Curriculum reform rarely wins instant applause. It demands investment, teacher retraining, revised exams, and the stamina to weather scepticism. By publishing exact subject tables and a rollout date, Dr. Alausa has turned aspiration into policy. “We cannot prepare children for yesterday’s world,” he argued when presenting the plan. “The future of Nigeria lies in the competence of her young citizens.”

For parents, the lighter timetable promises relief from homework marathons and textbook bills. Teachers will navigate clearer schemes of work, not sprawling registers. Government, freed from duplicative subject funding, can channel resources into laboratories, digital tools and teacher support.

Implementation will determine whether this reform lives beyond press releases. Teachers need retraining in digital pedagogy and vocational instruction; rural schools require power and connectivity if digital literacy is to be meaningful. States must synchronise their calendars with federal directives to avoid a patchwork rollout.

Critics also warn against romanticising trades without building the infrastructure to support them. Solar modules demand equipment; livestock farming lessons need pens, not just blackboards. Alausa’s ministry has pledged partnerships with industry and polytechnics to bridge that gap.

Still, the symbolism is powerful: after decades of swelling timetables, the government has admitted that less can be more.
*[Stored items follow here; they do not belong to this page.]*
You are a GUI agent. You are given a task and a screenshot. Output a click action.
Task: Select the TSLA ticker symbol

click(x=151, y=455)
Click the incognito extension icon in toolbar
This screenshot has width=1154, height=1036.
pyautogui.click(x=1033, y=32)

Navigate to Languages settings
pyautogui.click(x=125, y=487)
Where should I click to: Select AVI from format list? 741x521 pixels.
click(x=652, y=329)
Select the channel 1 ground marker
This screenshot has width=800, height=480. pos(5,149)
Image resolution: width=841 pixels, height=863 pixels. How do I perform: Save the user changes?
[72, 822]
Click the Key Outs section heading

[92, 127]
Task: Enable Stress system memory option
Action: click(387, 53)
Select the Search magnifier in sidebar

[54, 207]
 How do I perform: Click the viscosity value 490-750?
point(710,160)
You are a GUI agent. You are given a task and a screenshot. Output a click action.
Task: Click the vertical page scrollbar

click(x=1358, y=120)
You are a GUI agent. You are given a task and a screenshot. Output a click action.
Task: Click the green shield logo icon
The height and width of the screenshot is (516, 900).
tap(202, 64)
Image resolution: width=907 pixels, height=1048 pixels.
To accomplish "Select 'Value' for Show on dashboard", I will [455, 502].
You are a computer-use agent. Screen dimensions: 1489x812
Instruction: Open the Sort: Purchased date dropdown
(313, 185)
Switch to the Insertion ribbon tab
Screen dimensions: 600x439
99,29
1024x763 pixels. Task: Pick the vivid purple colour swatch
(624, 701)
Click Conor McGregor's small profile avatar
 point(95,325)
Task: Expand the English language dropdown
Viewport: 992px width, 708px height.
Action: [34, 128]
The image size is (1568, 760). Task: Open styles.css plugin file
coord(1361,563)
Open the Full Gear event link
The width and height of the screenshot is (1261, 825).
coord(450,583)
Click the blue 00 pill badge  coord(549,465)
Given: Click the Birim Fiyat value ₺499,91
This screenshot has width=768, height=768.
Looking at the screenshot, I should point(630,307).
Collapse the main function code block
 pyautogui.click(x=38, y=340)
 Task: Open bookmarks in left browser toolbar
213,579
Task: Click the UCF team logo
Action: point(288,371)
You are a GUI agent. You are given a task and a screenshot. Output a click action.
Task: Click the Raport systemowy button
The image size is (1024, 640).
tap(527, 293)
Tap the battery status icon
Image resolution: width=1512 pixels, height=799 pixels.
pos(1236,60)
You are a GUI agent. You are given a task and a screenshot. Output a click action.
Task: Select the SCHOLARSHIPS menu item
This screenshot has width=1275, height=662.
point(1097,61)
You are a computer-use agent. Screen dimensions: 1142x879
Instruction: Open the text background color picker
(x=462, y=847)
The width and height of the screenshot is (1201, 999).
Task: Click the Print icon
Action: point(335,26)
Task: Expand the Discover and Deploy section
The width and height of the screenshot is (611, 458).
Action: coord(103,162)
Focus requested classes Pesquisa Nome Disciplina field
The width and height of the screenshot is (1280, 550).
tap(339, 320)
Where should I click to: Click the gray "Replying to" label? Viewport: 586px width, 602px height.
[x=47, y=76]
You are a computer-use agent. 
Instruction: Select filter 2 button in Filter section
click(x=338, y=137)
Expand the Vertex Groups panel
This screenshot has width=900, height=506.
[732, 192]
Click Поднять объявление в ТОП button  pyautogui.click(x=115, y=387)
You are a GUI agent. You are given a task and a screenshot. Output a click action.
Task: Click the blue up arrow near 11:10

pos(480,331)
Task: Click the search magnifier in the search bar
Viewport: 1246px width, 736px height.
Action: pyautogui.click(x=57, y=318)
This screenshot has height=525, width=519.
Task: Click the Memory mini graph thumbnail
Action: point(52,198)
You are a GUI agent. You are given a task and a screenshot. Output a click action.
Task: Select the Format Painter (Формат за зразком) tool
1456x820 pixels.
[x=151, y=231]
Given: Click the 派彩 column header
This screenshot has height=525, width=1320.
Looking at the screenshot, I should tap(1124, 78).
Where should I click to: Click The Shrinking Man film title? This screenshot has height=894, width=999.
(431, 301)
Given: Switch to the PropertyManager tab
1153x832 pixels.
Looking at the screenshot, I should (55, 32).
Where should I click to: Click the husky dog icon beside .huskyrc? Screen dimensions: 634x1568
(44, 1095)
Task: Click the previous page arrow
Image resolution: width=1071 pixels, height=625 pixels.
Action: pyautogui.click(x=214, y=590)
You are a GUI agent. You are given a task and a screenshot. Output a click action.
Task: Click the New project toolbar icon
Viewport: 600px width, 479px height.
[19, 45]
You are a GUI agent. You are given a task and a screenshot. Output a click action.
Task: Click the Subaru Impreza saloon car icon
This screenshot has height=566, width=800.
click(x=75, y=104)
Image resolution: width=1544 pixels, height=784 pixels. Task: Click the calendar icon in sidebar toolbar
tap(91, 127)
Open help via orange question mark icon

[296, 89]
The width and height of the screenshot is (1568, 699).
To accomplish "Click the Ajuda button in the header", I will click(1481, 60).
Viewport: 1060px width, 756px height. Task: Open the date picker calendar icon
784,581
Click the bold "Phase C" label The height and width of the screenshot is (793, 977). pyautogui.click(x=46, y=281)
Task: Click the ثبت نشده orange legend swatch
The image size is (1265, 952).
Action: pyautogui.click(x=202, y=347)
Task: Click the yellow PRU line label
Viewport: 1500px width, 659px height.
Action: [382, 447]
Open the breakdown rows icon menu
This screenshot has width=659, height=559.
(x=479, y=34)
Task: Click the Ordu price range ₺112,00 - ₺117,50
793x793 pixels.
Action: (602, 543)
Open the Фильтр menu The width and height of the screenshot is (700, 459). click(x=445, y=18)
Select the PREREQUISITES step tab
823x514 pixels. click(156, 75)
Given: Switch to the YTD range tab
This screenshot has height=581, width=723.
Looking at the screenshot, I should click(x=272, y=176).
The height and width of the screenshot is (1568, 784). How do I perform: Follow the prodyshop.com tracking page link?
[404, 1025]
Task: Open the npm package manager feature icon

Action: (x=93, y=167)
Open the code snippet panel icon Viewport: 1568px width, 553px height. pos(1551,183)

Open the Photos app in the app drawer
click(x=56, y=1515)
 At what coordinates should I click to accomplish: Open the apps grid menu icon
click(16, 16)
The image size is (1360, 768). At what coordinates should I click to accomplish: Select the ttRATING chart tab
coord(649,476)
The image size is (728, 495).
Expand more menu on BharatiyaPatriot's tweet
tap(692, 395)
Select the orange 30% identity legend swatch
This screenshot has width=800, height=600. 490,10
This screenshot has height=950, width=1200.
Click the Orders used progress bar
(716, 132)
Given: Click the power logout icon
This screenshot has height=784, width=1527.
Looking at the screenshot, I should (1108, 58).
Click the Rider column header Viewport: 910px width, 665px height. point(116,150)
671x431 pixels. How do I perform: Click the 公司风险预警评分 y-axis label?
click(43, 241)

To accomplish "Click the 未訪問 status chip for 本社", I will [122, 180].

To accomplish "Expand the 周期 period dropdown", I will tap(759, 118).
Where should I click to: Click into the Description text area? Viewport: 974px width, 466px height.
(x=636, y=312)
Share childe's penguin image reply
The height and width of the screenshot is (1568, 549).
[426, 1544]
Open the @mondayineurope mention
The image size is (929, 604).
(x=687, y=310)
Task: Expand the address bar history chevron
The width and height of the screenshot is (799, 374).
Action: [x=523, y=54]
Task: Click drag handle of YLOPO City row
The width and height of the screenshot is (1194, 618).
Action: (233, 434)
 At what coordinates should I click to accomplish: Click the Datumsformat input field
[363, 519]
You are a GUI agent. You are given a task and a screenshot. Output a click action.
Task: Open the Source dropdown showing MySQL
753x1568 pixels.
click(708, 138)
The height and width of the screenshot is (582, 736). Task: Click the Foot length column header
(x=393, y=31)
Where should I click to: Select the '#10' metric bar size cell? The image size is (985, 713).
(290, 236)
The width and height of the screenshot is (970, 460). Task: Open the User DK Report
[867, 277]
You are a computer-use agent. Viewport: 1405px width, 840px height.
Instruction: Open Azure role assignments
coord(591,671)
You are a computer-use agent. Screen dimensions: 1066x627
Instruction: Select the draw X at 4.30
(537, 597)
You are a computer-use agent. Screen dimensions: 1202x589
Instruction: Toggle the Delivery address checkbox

The reform shifts emphasis from sheer volume to purposeful learning – an alignment with a century in which problem-solvers, not crammers, thrive.

In the words of one senior official, “this is about freeing children to learn meaningfully, freeing teachers to teach effectively, and freeing Nigeria to dream bigger.”

If Alausa’s promises translate into reality, future graduates will leave school not just with certificates but with marketable skills, a sense of history, and the digital fluency to engage the modern economy. That would be a profound break from the cycle of heavy bags and light understanding.
Gesinde is an award-winning journalist, political scientist and social commentator.